UNITED STATES DISTRICT COURT DISTRICT OF MAINE
Jun 17, 2016
1:15-cr-00040-JAW (D. Me. Jun. 17, 2016)

Opinion

1:15-cr-00040-JAW

06-17-2016

UNITED STATES OF AMERICA v. JERMAINE MITCHELL and AKEEN OCEAN


ORDER ON MOTION FOR DISCOVERY SANCTIONS

Concluding that Mr. Mitchell has failed to demonstrate the Government has committed any discovery violations, the Court denies Mr. Mitchell's motion for discovery sanctions to the extent he requests a continuance of a long-scheduled trial; however, the Court defers ruling on whether it will allow a brief voir dire of a Government witness outside the presence of the jury, allowing the parties to present a more concrete context for the Court's ruling

I. PROCEDURAL BACKGROUND

On February 12, 2015, a federal grand jury indicted Jermaine Mitchell and Akeen Ocean (Defendants), along with nine others, charging them with engaging in a conspiracy to distribute cocaine base. Indictment (ECF No. 3). Mr. Ocean pleaded not guilty to the charge on February 20, 2015, Entry (ECF No. 74), as did Mr. Mitchell on March 13, 2015. Entry (ECF No. 149). The Defendants' jury trial is set to begin on June 20, 2016, Notice of Hr'g (ECF No. 430), with the jury having been selected on June 7, 2016. Entry (ECF No. 482).

On June 16, 2016, Mr. Mitchell filed a motion for discovery sanctions against the Government. Mot. for Disc. Sanctions (ECF No. 495) (Def.'s Mot.). The Government filed its objection to Mr. Mitchell's motion on June 17, 2016. Gov't's Obj. to Def. Mitchell's Mot. for Sanctions (ECF No. 497) (Gov't's Opp'n).

II. STATEMENT OF FACTS

On March 16, 2015, Mr. Mitchell requested discovery pursuant to Federal Rule of Criminal Procedure 16. Def.'s Mot. Attach. 1 Disc. Letter, at 1 (ECF No. 495) (Disc. Letter). Included in his discovery request was the following:

The Government's motion contends that it sent discovery to all defendants charged in the indictment on March 4, 2015. Gov't's Opp'n at 1. Mr. Mitchell contends he did not request discovery until March 16, 2015, and the Government produced this discovery after his request. Def.'s Mot. at 2. Because Mr. Mitchell provided the Court with a copy of the March 16, 2015 Discovery Letter, the Court refers to March 16, 2015 in the record. See Disc. Letter at 1. The difference between the two dates is not material to the Court's analysis. --------

(D) Defendant respectfully requests the government to produce documents relating in any way whatsoever to reports of physical examination and/or scientific tests or experiments within the purview of Rule 16(a)(1)(D).
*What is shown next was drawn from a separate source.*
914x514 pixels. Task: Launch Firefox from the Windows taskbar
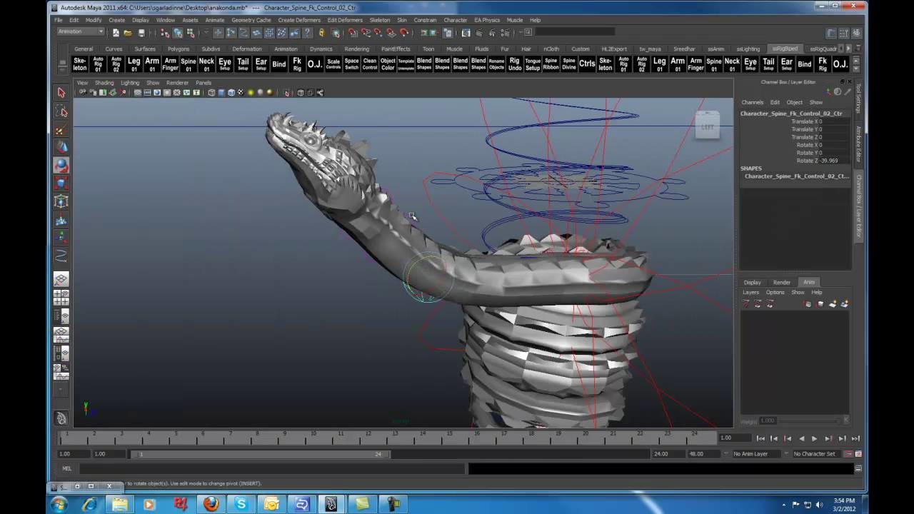(211, 504)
(E) Defendant requests, pursuant to Rule 16(a)(1)(E), that the government disclose a written summary of testimony that the government intends to introduce pursuant to Fed. Rules of Evidence 702, 703, or 705.
Id. at 1. In response to Mr. Mitchell's discovery request, the Government produced a high volume of material, including data from several telephones that purportedly belonged to Mr. Mitchell. Def.'s Mot. at 2. In the discovery were voluminous records from the AT&T telephone company, including records relating to one of Mr. Mitchell's alleged cellular telephones. Gov't's Opp'n at 1. Additionally, the Government produced the results of search warrants on nine of Mr. Mitchell's alleged cellular telephones, and in total the telephone record discovery regarding Mr. Mitchell consists of several hundred pages. Id.
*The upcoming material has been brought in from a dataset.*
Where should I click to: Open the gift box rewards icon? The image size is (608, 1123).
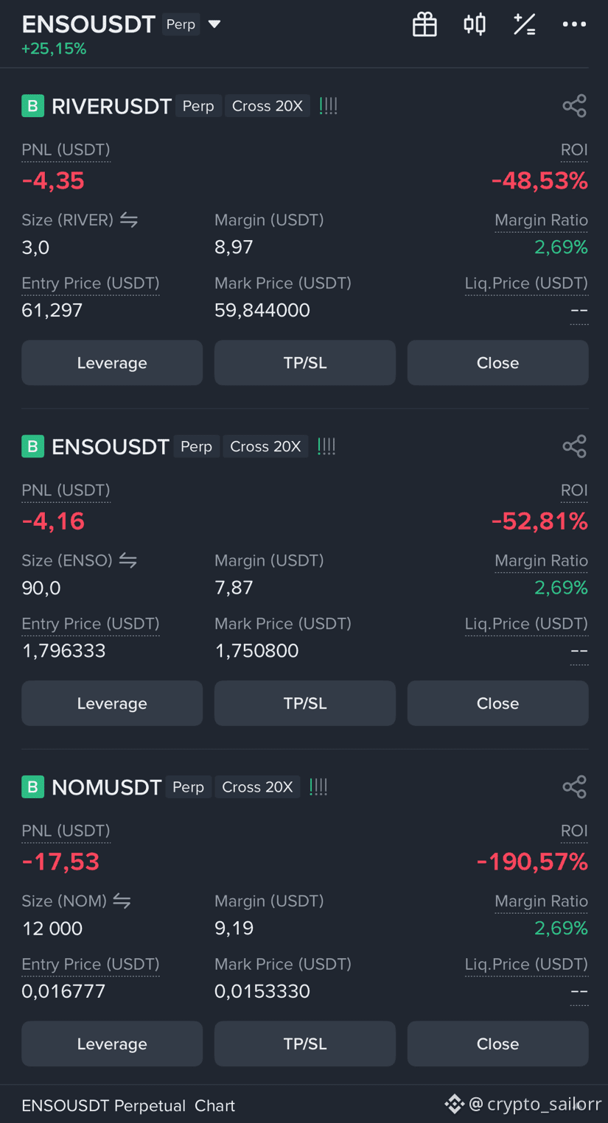point(424,24)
The telephones were received by Government agents on or about September 7, 2013, and were subjected to forensic examination during September, 2014. Def.'s Mot. at 2. As a result of the forensic examination, the forensic examiner generated "Extraction Reports," consisting of lists of contacts and some text messages, which the Government disclosed to the Defendants in a timely manner. Id. Using some of the data from one of the telephones, the Government has conducted an analysis of the data using unidentified computer software, and as a result has produced a chart (Exhibit 37) that purports to show the connection between Mr. Mitchell's telephone and the telephones of other alleged members of the alleged conspiracy. Id.; Def.'s Mot. Attach. 2 Gov't Ex. 37 (ECF No. 495) (Ex. 37). The Government has not produced a report that identifies who performed the analysis that created Exhibit 37, the qualifications of that person, the identification of the forensic tools used to perform the analysis, the specifications of the software used to perform the analysis, or any information concerning the accuracy of the software. Id.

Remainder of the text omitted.